CSR – the next step from Dianne, Admin Assistant at Appletree


I was welcomed to the Newbury Volunteer Centre by Garry Poulson the Director.  I was hoping that he would be able to come up with a project for me to work on, a project that I can call my own.  Whatever Garry had in mind for me I was hoping that it would be a challenge and that I could see a clear beginning and end with a sense of achievement.

I made a list of key points for consideration.

  • Make sure there are clear objectives for the project so that every one knows what success will look like.
  • Be clear on how much time I can devote to the project.  Things have a habit of expanding once you get started.
  • Be clear about where I will carry out this work.
  • Put the basics in writing so there can’t be any disagreements later.
  • Keep communicating – there is always some potential for things to go awry, but if everyone is talking to each other major problems can usually be avoided.

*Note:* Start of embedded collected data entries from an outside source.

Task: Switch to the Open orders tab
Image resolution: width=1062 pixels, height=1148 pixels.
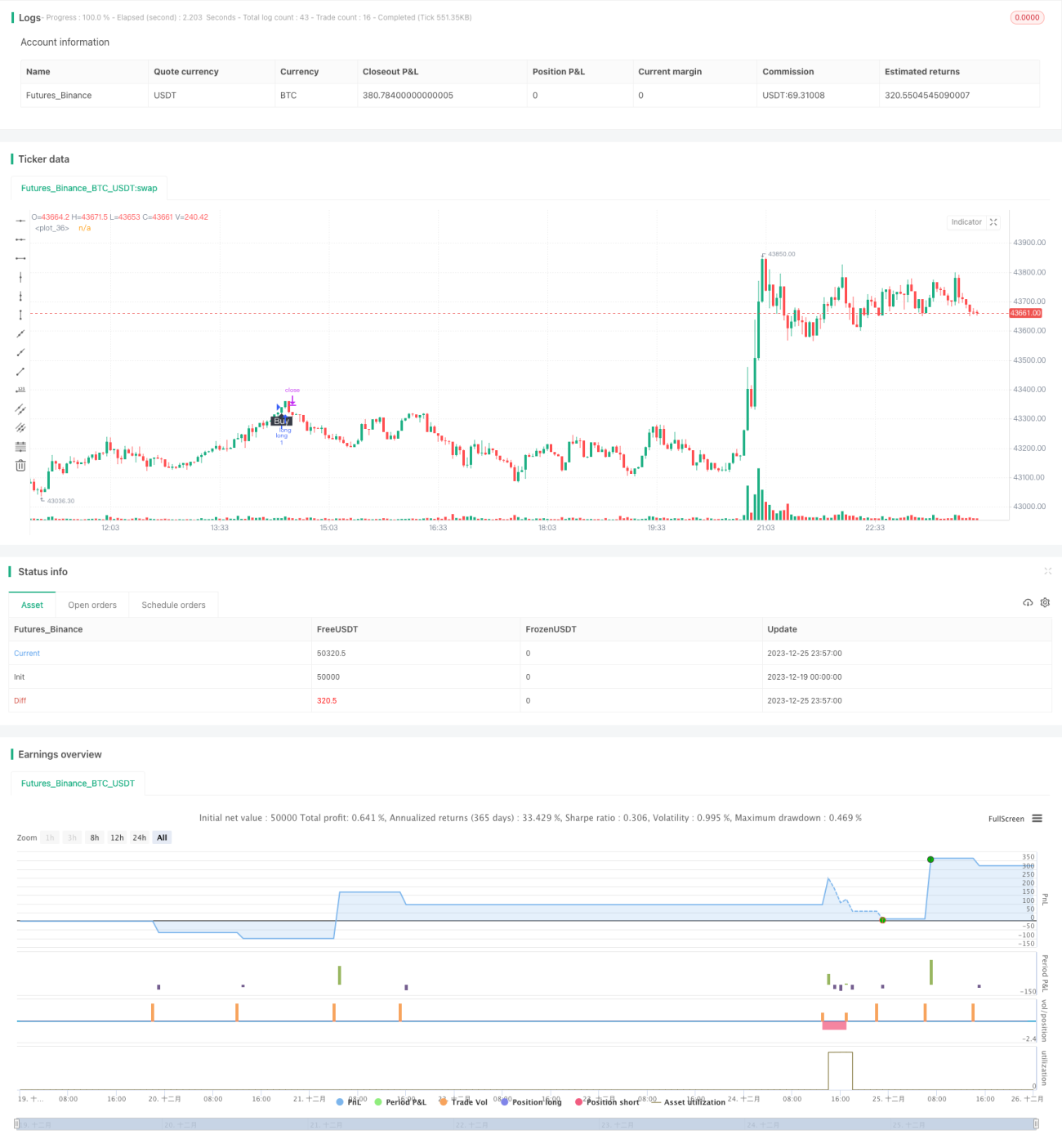Action: 92,605
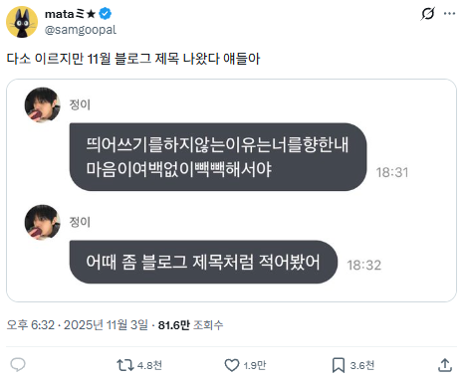Open the black cat profile avatar
This screenshot has height=381, width=466.
[22, 22]
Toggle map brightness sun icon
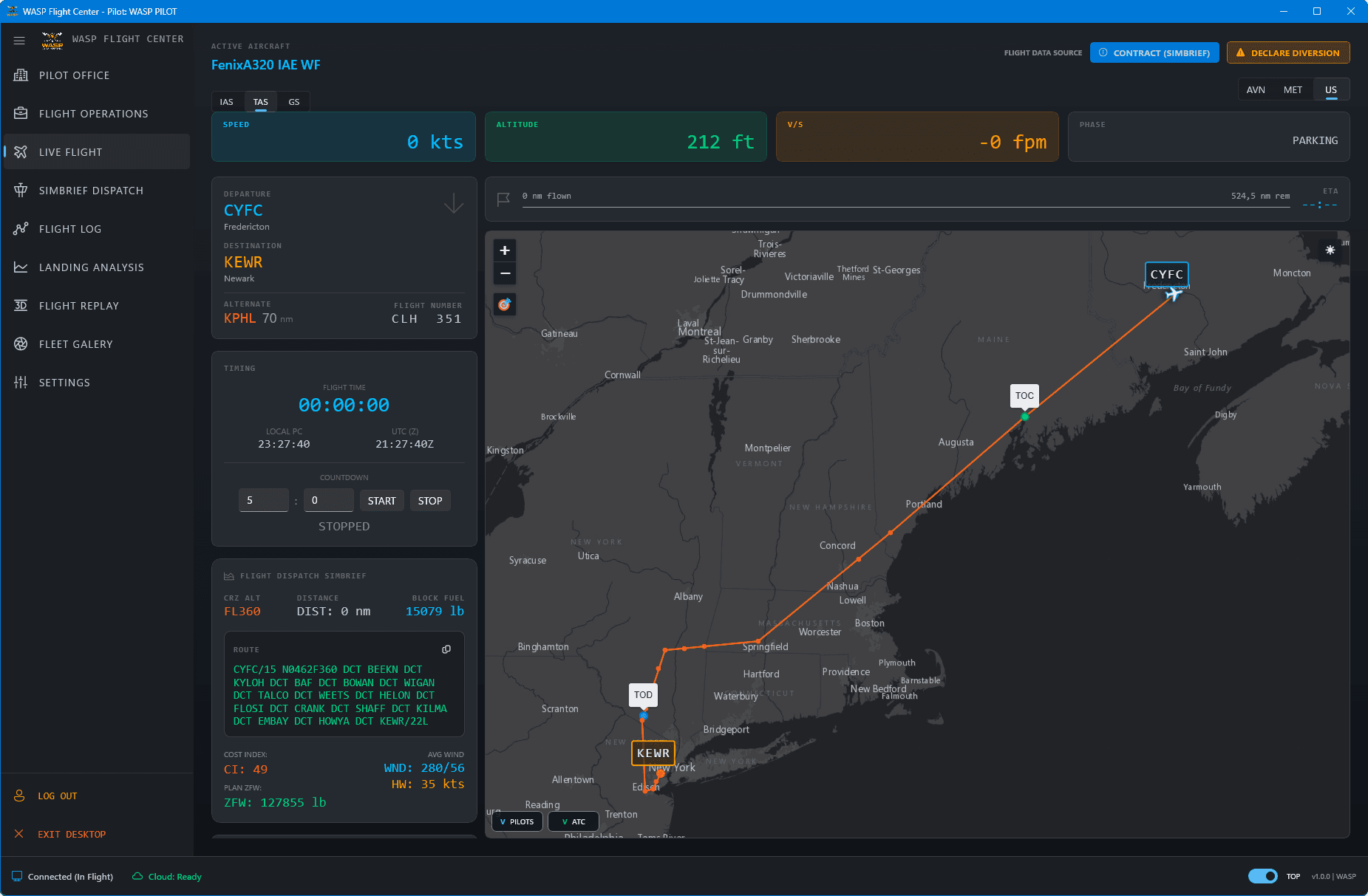 (1330, 250)
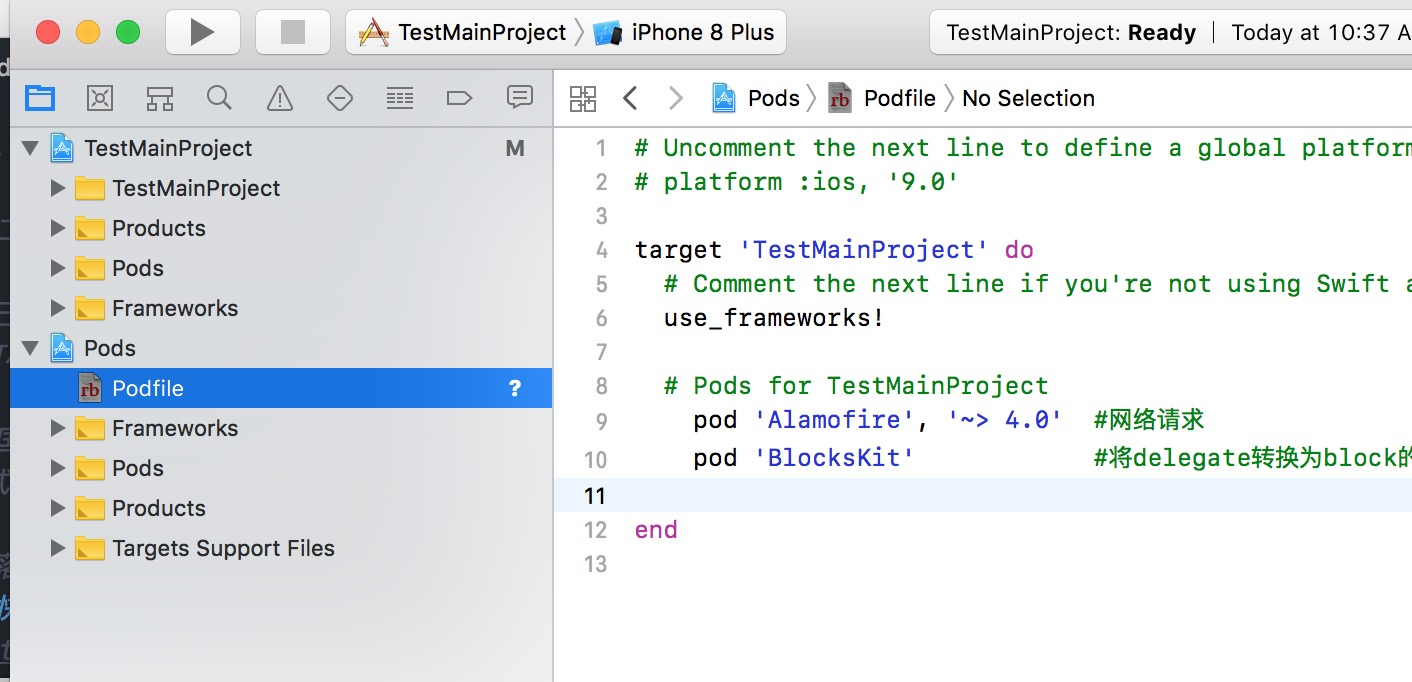Viewport: 1412px width, 682px height.
Task: Click the Stop button in toolbar
Action: [292, 33]
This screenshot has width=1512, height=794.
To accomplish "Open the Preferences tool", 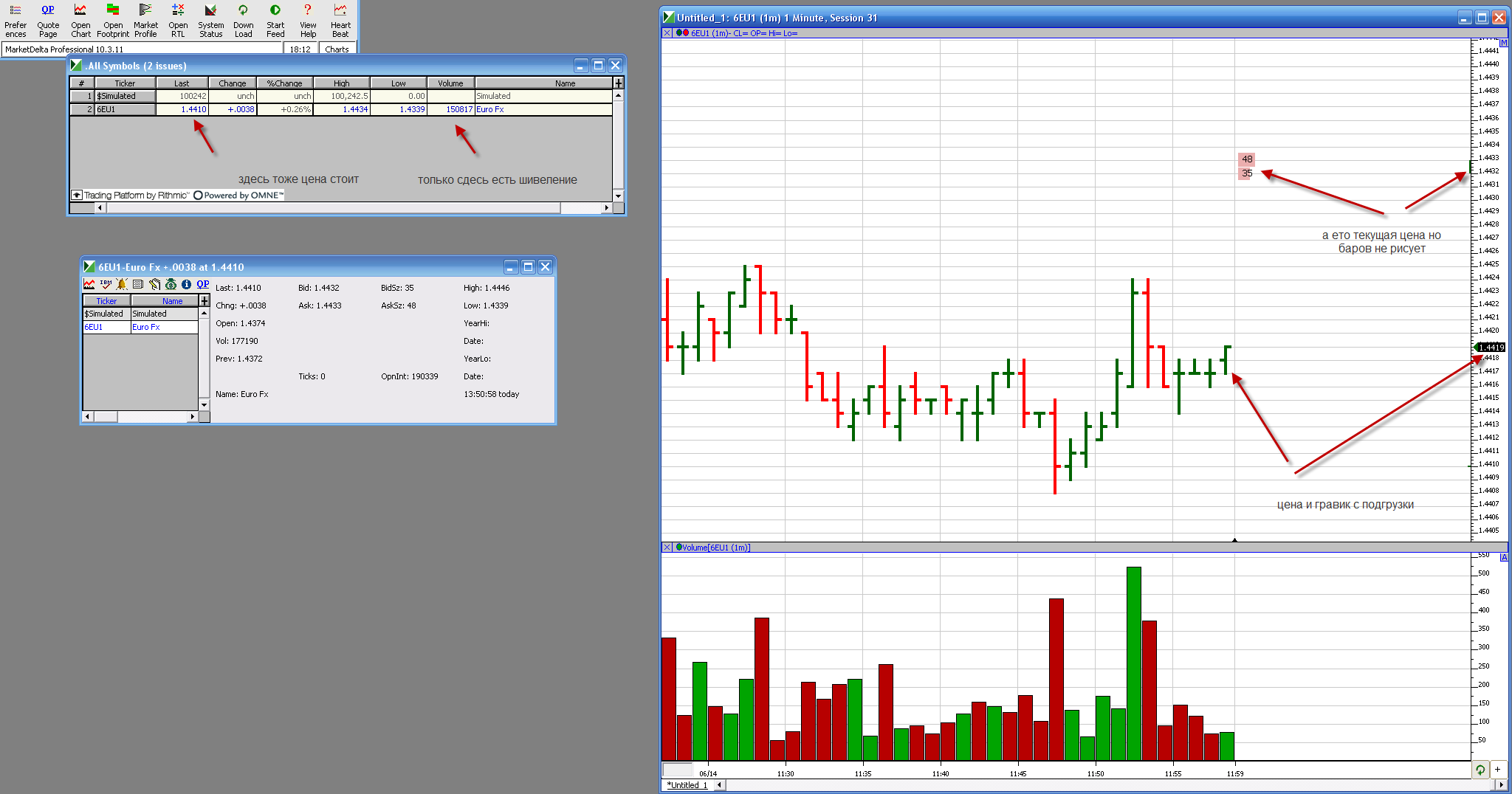I will coord(15,19).
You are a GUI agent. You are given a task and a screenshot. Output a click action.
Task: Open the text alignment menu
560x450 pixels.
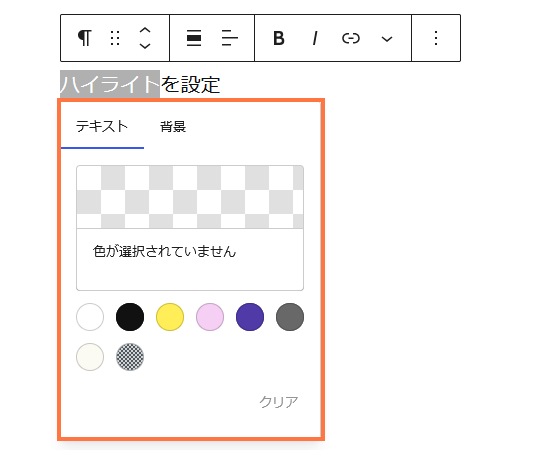(230, 38)
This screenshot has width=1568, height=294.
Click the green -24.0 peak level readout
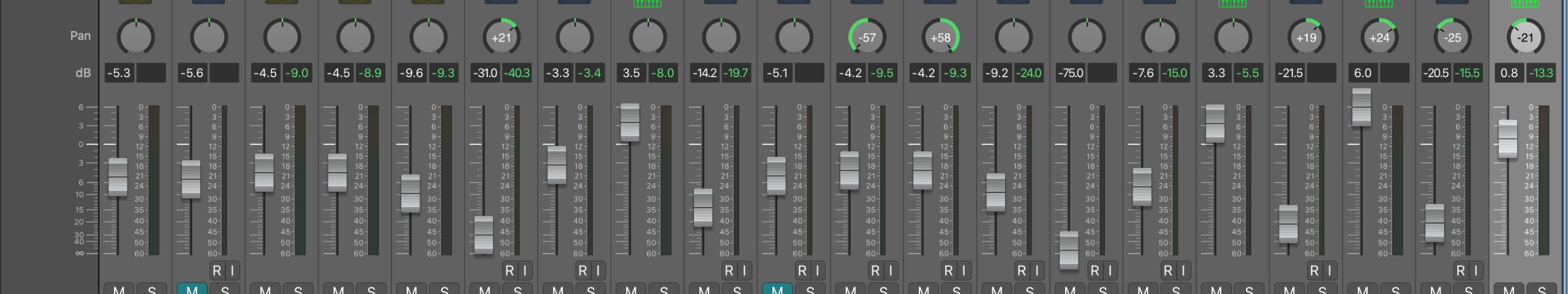point(1029,73)
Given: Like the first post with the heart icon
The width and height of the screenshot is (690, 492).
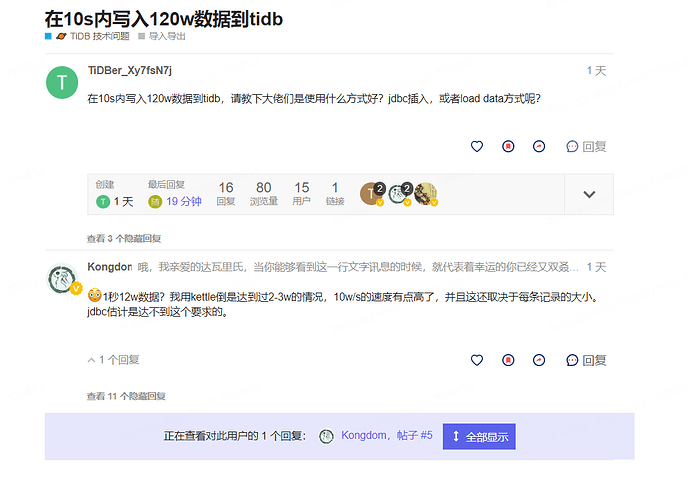Looking at the screenshot, I should tap(477, 146).
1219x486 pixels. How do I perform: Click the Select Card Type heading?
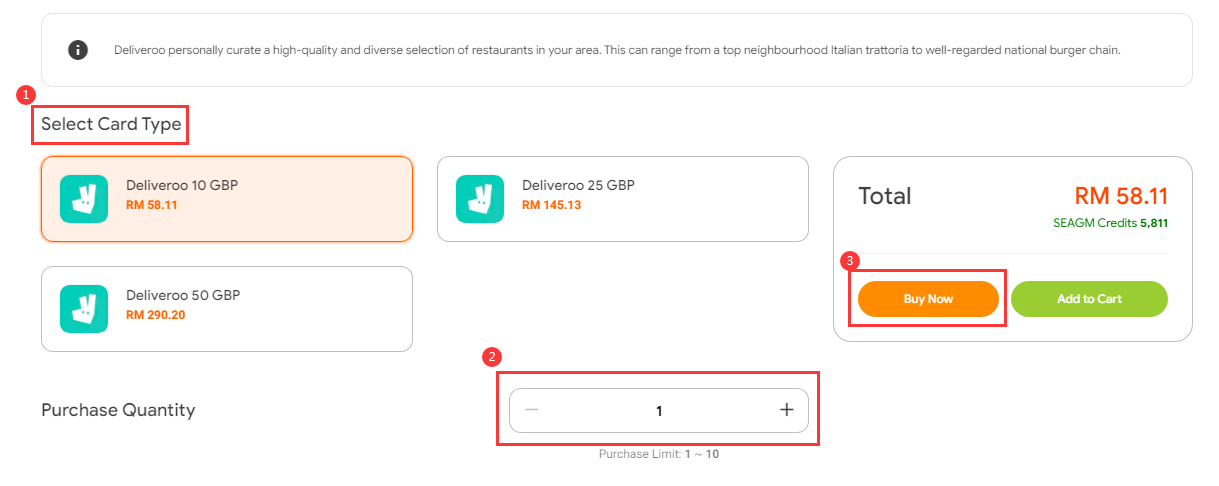(111, 125)
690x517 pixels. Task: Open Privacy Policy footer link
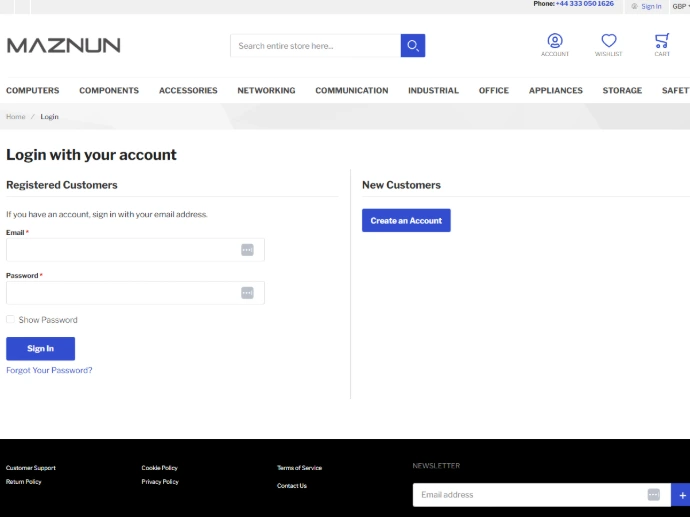[160, 482]
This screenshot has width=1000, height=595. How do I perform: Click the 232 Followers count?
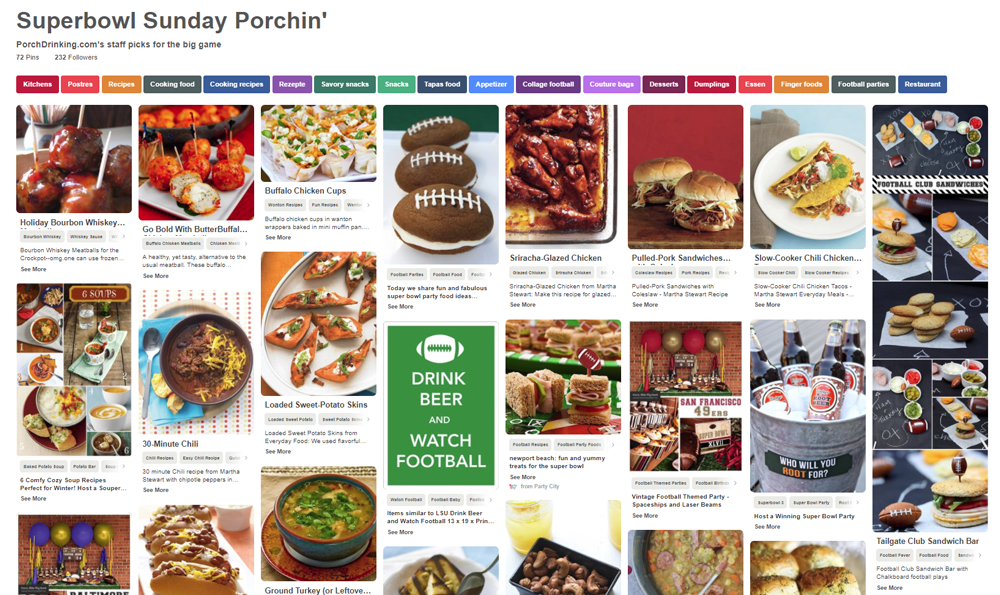76,57
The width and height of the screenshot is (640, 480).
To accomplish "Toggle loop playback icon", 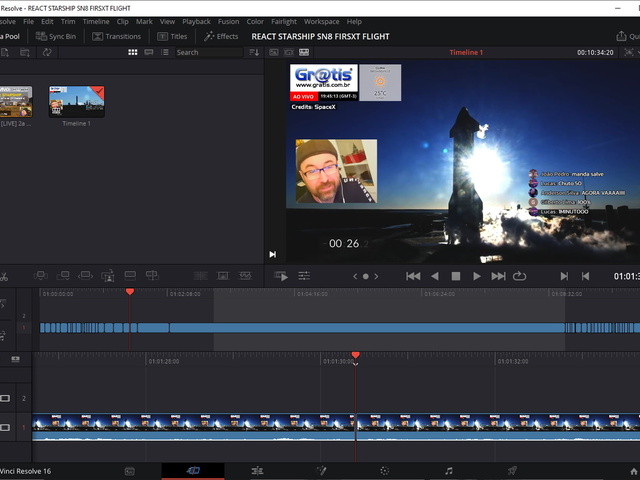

I was made to feel very welcome at the Centre by Garry, his colleagues and team of volunteers.  The Centre runs the much needed Newbury Handybus scheme, it operates a small fleet of specially adapted vehicles that takes groups of people on regular shopping trips and other excursions.

Shopmobility provides manual and electric wheelchairs and scooters to enable people with permanent or temporary mobility problems to go about their business in Newbury with complete independence. They also run a Car and Driver Scheme that takes people who are unable to use public transport to appointments of all kinds. 

The Volunteer Centre also acts as a Volunteer Recruitment Agency for local organisations who need volunteer help. The computerised Job Shop for volunteers now carries details about more than 220 volunteering opportunities in West Berkshire. 

Gary suggested that I could help with this aspect of their work.  He said that he would like me to help organise a town centre event and go out and recruit local shops and banking halls to host a local charity for the day in order to raise awareness of local charitable work and to recruit more volunteers.

I must admit the words “go out” filled me with dread.  I was used to sitting behind my computer screen, making contact with the outside word via email and the telephone.

My first question was how many retailers would I need to contact? He suggested about 40, “but don’t expect each one to participate, you may have to visit more than once and gently encourage them to get on board”.  I asked if it would it be quicker to phone? “It might be, but in my experience face to face contact is the best approach,”  said Garry. 

“Go out” it is then. I will let you know how I got on in my next instalment.